[[ Dataset records open ]]

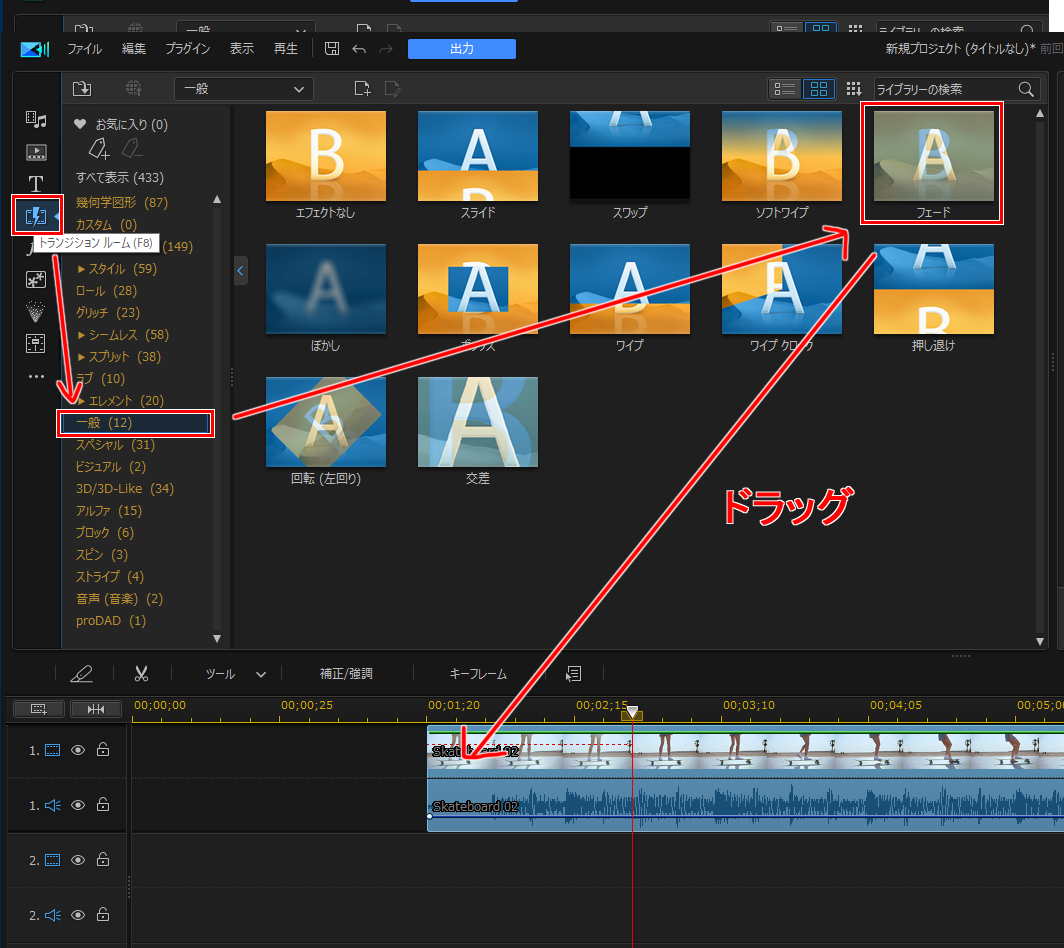This screenshot has height=948, width=1064.
Task: Click the save project icon
Action: (332, 49)

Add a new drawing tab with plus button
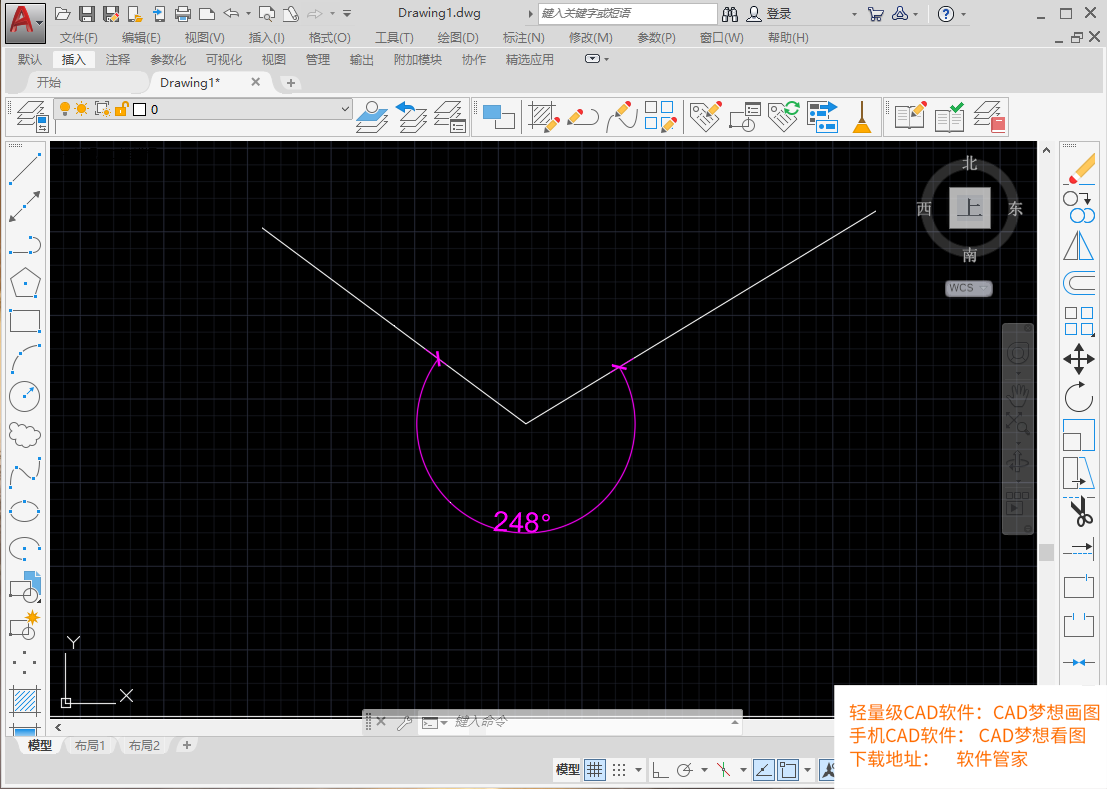click(x=291, y=83)
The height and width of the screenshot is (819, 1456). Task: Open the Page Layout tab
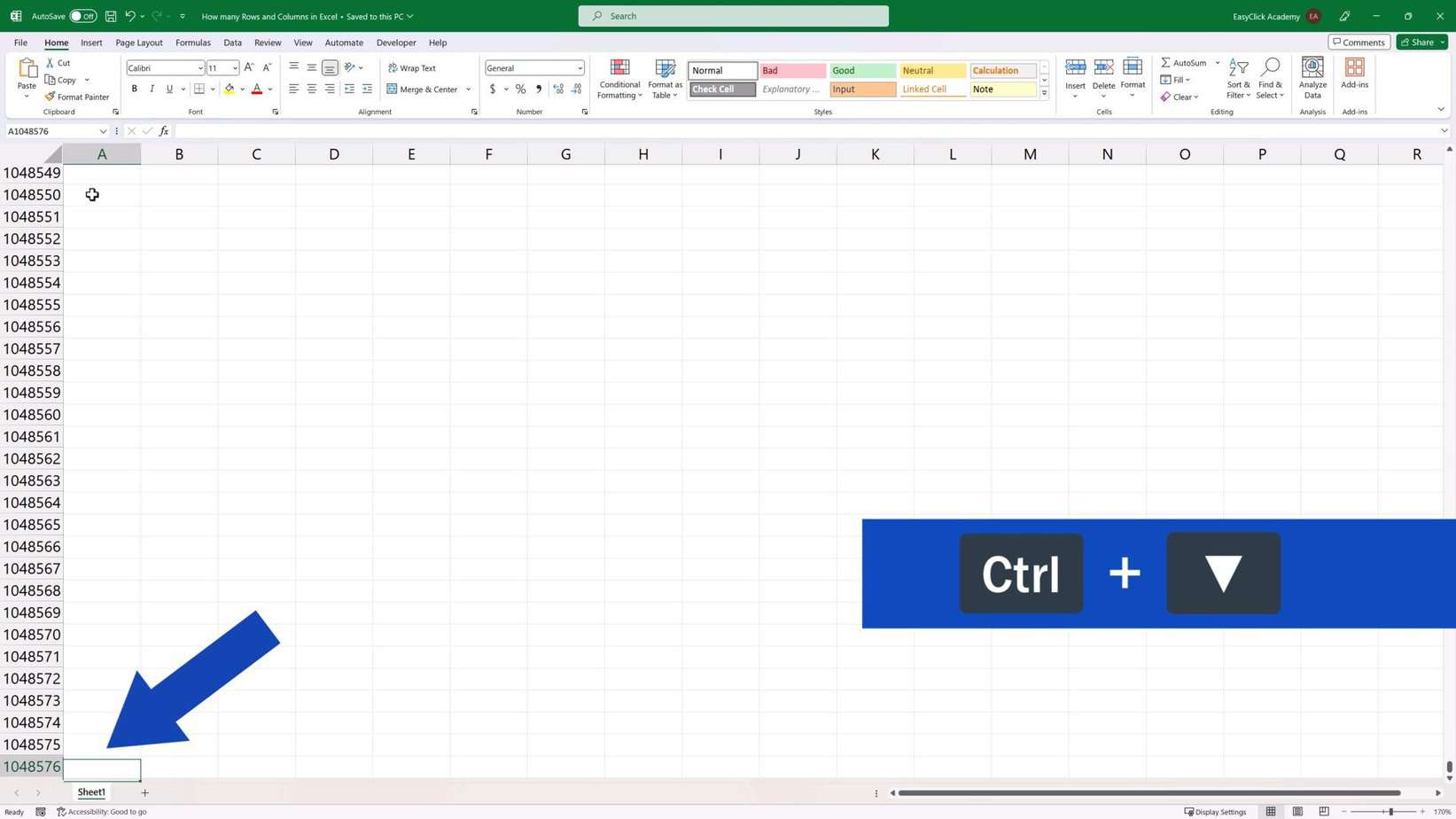click(139, 43)
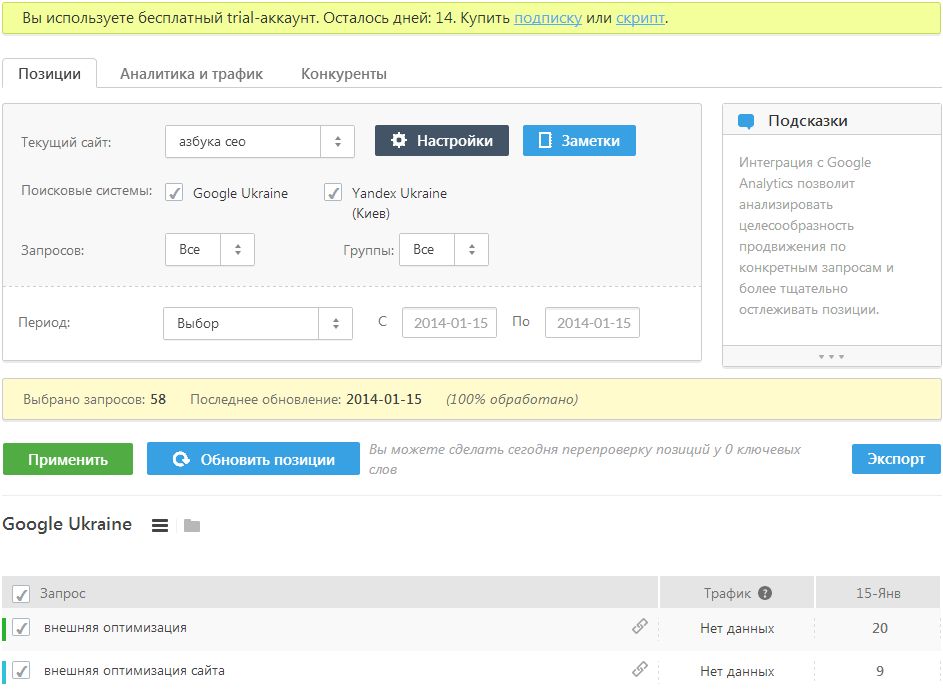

[[ Dataset records closed ]]

Task instructions: Would you copy the lines from the one holding "The height and" down to the last line of the material, both included, exactly and with nothing added, skipping the pictures?

Finished task:
The height and width of the screenshot is (819, 1456). Task: Open the Page Layout tab
click(139, 43)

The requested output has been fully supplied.